Well Singer has been buried now. Oh and what happened with Sunshine is I dropped her off to be fixed and while she was on the table the doctor discovered she had an untreatable, fatal condition. They never brought her out of the anesthesia and because she was a foster she ended up batch cremated and I never saw her again. It completely blindsided me. I dropped her off expecting to pick her up that afternoon and she disappeared out of my life. She had the best personality of any cat I ever fostered too. I was finally able to come to terms with it when I made a mini sculpture of her and it still sits on the shelf in my room. The collar she was wearing when I dropped her off has never been worn by another cat and sits with her sculpture.
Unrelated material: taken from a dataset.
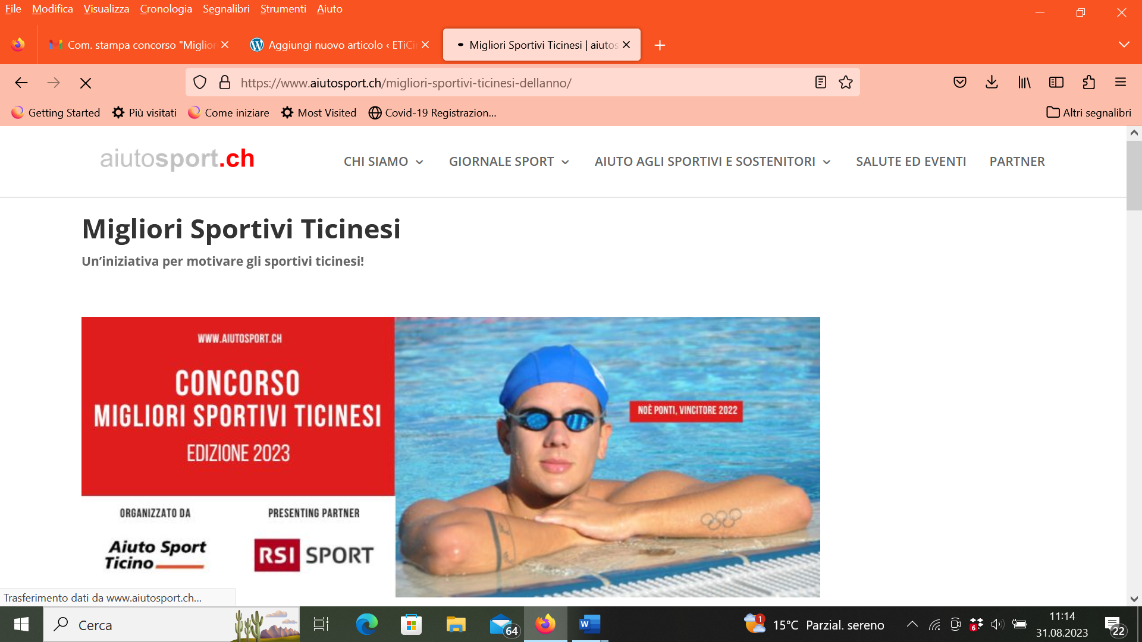The width and height of the screenshot is (1142, 642).
Task: Expand CHI SIAMO dropdown menu
Action: [x=384, y=162]
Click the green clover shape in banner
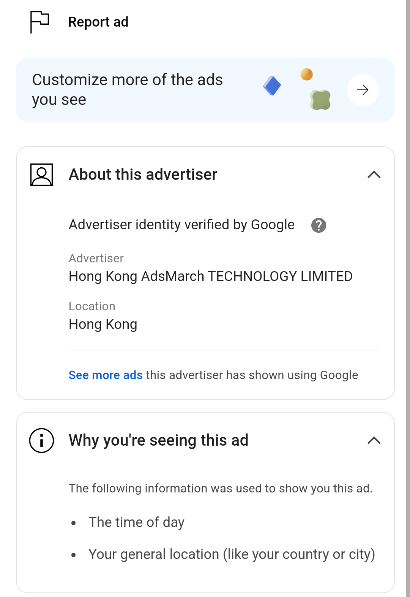The width and height of the screenshot is (410, 597). pos(320,100)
It keeps her close. I also had to focus on caring for her 4 kittens she left behind.


----------



## catty-ratty (Feb 21, 2016)

OMG!!

That's horrible! I would totally flip if that happened to me! I can't believe they didn't even let you see her again at all. And batch cremation? Oh god that's horrible. 
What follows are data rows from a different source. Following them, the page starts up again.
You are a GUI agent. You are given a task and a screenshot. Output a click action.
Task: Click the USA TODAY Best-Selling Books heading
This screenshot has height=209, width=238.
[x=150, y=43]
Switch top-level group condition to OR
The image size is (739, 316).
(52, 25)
My previous job was working with animal shelter and rescues. The stories I heard over a 3 1/2 year period were just so heart breaking. And cats just don't get nearly as much attention as dogs do. They seem to get overlooked. I had to get out because of the tole it was taking on me. 

Thank you so much for being a loving foster to her. She was lucky to have spent time with a truly caring person.


----------



## catty-ratty (Feb 21, 2016)

I'm actually in tears over that. For so long I had to be tough, develop a really thick skin to deal with all the stuff that went on while I was working at my previous job. If I got emotional, I couldn't do my job. I guess it's all coming out now.


----------



## Gribouilli (Dec 25, 2015)

I'm so sorry for Singer. You did your absolute best, there was nothing else you could have done


----------



## catty-ratty (Feb 21, 2016)

This little one got dumped on me when I was working a fundraiser at Wal-Mart this past October. I came back to my table after going to the bathroom. Someone left her closed up in a card board box. She was screaming and starving. Between 2 and 3 weeks old. Definitely not weened yet. 
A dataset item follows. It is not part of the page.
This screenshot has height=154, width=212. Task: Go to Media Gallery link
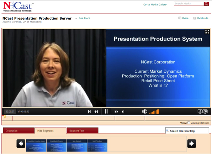pyautogui.click(x=155, y=5)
I took her home and bottle raised her. She is doing great now.


----------



## Gribouilli (Dec 25, 2015)

So sorry about Sunshine. I can't imagine how painful it was. I also used to be involved in animal rescue (not fostering though) and I hated the stress and horrible stories that went with it- it was too painful. Maybe I'll try again soon. For now I prefer to give generous donations and not be personally involved. Both donations and fostering are crucial, so I thought I would rather do it that way for now. Thank you so much for all you did catty-ratty, and for fostering InuLing.


----------



## Gribouilli (Dec 25, 2015)

catty-ratty said:


> This little one got dumped on me when I was working a fundraiser at Wal-Mart this past October. I came back to my table after going to the bathroom. Someone left her closed up in a card board box. She was screaming and starving. Between 2 and 3 weeks old. Definitely not weened yet. I took her home and bottle raised her. She is doing great now. Thank you for saving her. That's amazing
> View attachment 245073


Thank you for saving her. That's amazing


----------



## InuLing (Dec 26, 2015)

Thank you both. I am actually pursuing a degree that would help me get a career in animal rescue, with the eventual goal of running a shelter. I know this heartbreak happens and you don't want to know what I have had to go through with my county shelter before I moved to a small local rescue. I will miss Singer as I missed Sunshine but I will not let it blind me to the needs of the remaining 15 babies, and the other 4 girls will still have a place with me and my mischief. When the roses grow they will be planted outside and I will think of her every time I see them.


----------



## catty-ratty (Feb 21, 2016)

Gribouilli said:


> For now I prefer to give generous donations and not be personally involved.


That's about all I can do right now as well. And accept the strays that routinely show up at my house on a seemingly regular basis. Once they find me, they have a home. I think they tell each other about me.


----------



## JAnimal (Jul 23, 2014)

Im so sorry for your loss.


----------